To do. Every record shown here needs to be repeated exactly.

Data.
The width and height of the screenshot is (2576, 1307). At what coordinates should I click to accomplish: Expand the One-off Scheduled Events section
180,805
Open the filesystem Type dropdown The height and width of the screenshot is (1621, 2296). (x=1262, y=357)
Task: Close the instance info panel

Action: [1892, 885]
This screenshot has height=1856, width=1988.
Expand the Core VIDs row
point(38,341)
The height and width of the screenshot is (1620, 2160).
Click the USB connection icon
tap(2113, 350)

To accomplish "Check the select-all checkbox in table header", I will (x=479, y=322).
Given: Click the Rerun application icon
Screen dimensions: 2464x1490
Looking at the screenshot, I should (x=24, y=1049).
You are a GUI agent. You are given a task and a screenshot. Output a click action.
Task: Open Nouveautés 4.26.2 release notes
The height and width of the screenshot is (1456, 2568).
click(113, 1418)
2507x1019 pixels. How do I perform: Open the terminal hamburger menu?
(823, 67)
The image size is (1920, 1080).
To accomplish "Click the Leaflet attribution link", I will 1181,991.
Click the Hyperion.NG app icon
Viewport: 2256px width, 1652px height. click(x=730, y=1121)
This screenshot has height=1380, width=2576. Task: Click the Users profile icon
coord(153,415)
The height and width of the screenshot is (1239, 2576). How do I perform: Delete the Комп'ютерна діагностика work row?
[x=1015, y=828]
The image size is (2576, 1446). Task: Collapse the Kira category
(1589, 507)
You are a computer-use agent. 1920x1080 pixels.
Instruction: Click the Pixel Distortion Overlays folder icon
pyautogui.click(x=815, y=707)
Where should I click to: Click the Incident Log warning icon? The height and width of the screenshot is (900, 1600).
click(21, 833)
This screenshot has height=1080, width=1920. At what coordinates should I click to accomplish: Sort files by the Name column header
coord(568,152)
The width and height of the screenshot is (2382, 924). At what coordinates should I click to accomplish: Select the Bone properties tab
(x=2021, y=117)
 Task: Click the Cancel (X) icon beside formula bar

Task result.
The width and height of the screenshot is (2576, 1307). At what coordinates should I click to accomplish: Expand the One-off Scheduled Events section
180,805
Open the filesystem Type dropdown The height and width of the screenshot is (1621, 2296). (x=1262, y=357)
Task: Close the instance info panel

Action: [1892, 885]
This screenshot has height=1856, width=1988.
Expand the Core VIDs row
point(38,341)
The height and width of the screenshot is (1620, 2160).
Click the USB connection icon
tap(2113, 350)

To accomplish "Check the select-all checkbox in table header", I will (x=479, y=322).
Given: Click the Rerun application icon
Screen dimensions: 2464x1490
Looking at the screenshot, I should (x=24, y=1049).
You are a GUI agent. You are given a task and a screenshot. Output a click action.
Task: Open Nouveautés 4.26.2 release notes
The height and width of the screenshot is (1456, 2568).
click(113, 1418)
2507x1019 pixels. How do I perform: Open the terminal hamburger menu?
(823, 67)
The image size is (1920, 1080).
To accomplish "Click the Leaflet attribution link", I will 1181,991.
Click the Hyperion.NG app icon
Viewport: 2256px width, 1652px height. click(x=730, y=1121)
This screenshot has height=1380, width=2576. Task: Click the Users profile icon
coord(153,415)
The height and width of the screenshot is (1239, 2576). How do I perform: Delete the Комп'ютерна діагностика work row?
[x=1015, y=828]
The image size is (2576, 1446). Task: Collapse the Kira category
(1589, 507)
You are a computer-use agent. 1920x1080 pixels.
Instruction: Click the Pixel Distortion Overlays folder icon
pyautogui.click(x=815, y=707)
Where should I click to: Click the Incident Log warning icon? The height and width of the screenshot is (900, 1600).
click(21, 833)
This screenshot has height=1080, width=1920. At what coordinates should I click to accomplish: Sort files by the Name column header
coord(568,152)
The width and height of the screenshot is (2382, 924). At what coordinates should I click to accomplish: Select the Bone properties tab
(x=2021, y=117)
 Task: Click the Cancel (X) icon beside formula bar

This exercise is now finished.